Acreditas que podes subsistir afastado da Igreja, procurando para ti outras
moradas? Disseram a Raab, que prefigurava a Igreja: 'Reune contigo,
em casa, teu pai, tua mãe, teus irmãos, toda a tua família. E quem ultrapassar
a porta de tua casa, responderá por si'. Do mesmo modo como o mistério
da Páscoa significa, na lei do Êxodo, a mesma unidade, o cordeiro que é
morto, figurando a Cristo, deve ser comido numa só casa. Deus disse: 'Será
comido em uma só casa. Não lanceis a carne fora de casa'. A carne de Cristo,
do Santo do Senhor, não pode ser lançada fora. E não há para os fiéis
outra casa senão a Igreja. (Cipriano, +258, Sobre a Unidade da Igreja cap. 4)
- "Creio na Igreja una, santa, católica e apostólica" (Concílios Ecumênicos de Nicéia (325) e Constantinopla (381), Símbolo Niceno-Constantinopolitano).
- "Perguntando eu com toda a atenção e diligência a numerosos varões,
eminentes em santidade e doutrina, que norma poderia achar segura para
distinguir a verdade da fé católica da falsidade da heresia, eis a resposta
constante de todos eles: quem quiser descobrir as fraudes dos hereges
nascentes, evitar seus laços e permanecer íntegro na sadia fé, há de
resguardá-la, sob o duplo auxílio divino: primeiro, com a autoridade da
lei divina e segundo com a tradição da Igreja católica. Ao chegar a este
ponto, talvez pergunte alguém: sendo perfeito como é o cânon das Escrituras e
suficientíssimo por si só para todos os casos, que necessidade há de se
acrescentar a autoridade da interpretação da Igreja? A razão é que, devido
à sublimidade da Sagrada Escritura, nem todos a entendem no mesmo sentido,
mas cada qual interpreta à sua maneira as mesmas sentenças, de modo a se
poder dizer que há tantas opiniões quantos intérpretes. De uma maneira a
expõe Novaciano, diversamente Sabélio, Donato, Ário, Eunômio, Macedônio;
de outra forma Fotino, Apolinário, Prisciliano; de outra, ainda, Joviniano,
Pelágio, Celéstio ou Nestório. Portanto, é necessário que, em meio a tais
encruzilhadas do erro, seja o sentido católico e eclesiástico o que assinale
a linha diretriz na interpretação da doutrina dos profetas e apóstolos.

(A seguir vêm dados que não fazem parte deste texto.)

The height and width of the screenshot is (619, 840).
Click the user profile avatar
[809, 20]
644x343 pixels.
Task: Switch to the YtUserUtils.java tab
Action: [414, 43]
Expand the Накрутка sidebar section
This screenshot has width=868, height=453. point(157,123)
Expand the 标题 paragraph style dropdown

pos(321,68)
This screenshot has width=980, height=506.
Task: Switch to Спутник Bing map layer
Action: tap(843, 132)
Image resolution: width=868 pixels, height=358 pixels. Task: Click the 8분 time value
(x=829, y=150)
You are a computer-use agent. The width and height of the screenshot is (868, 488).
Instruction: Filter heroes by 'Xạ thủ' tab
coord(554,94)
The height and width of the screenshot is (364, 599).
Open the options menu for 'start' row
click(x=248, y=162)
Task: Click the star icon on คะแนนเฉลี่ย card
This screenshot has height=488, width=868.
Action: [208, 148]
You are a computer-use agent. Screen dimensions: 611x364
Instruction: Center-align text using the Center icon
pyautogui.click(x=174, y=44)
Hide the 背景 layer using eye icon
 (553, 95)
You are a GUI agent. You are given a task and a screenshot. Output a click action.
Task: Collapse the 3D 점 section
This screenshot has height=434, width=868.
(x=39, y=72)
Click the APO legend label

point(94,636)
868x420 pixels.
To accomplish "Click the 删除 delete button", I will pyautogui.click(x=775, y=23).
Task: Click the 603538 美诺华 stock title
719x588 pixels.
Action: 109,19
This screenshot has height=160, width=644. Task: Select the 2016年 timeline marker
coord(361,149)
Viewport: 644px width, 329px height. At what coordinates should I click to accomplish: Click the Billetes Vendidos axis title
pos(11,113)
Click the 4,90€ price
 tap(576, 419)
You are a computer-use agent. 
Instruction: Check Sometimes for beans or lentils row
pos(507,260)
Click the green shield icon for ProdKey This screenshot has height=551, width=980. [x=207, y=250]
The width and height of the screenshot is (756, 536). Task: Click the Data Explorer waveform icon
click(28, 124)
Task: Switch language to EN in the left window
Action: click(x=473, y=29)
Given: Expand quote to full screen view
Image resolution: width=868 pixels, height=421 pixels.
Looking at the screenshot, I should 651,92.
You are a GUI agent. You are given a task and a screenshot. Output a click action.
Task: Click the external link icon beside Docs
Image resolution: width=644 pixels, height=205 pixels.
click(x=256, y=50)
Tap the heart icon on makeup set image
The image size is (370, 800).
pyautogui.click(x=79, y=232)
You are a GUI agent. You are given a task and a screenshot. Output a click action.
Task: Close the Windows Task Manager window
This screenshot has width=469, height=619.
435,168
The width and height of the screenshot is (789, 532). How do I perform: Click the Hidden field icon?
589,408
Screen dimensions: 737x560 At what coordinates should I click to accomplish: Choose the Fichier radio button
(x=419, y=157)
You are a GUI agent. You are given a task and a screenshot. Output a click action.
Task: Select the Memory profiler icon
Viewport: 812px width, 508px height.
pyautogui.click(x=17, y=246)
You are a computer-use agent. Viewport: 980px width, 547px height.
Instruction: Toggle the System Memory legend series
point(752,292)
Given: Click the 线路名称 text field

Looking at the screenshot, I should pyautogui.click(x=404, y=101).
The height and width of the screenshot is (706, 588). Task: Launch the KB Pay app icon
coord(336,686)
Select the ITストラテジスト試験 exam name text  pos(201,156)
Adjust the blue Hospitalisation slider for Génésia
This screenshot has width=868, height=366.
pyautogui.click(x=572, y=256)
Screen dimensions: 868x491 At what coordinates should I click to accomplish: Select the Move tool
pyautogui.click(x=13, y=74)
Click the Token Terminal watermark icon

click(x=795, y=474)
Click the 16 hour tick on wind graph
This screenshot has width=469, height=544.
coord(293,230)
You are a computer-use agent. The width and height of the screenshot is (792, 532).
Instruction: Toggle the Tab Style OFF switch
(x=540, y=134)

E na própria Igreja Católica deve-se procurar a todo custo que nos atenhamos
ao que, em toda a parte, sempre e por todos foi professado como de fé, pois
isto é próprio e verdadeiramente católico, como o diz a índole mesma do
vocábulo, que abarca a globalidade das coisas. Ora obte-lo-emos se seguirmos
a universalidade, a antigüidade e o consentimento. Pois bem: seguiremos
a universalidade se professarmos como única fé a que é professada em todo
o orbe da terra pela Igreja inteira; a antigüidade, se não nos afastarmos
do sentir manifesto de nossos santos pais e antepassados; enfim, o consentimento,
se na mesma antigüidade recorrermos às sentenças e resoluções de todos ou
quase todos os sacerdotes e mestres" (Vicente de Lérins, +450, Comonitório).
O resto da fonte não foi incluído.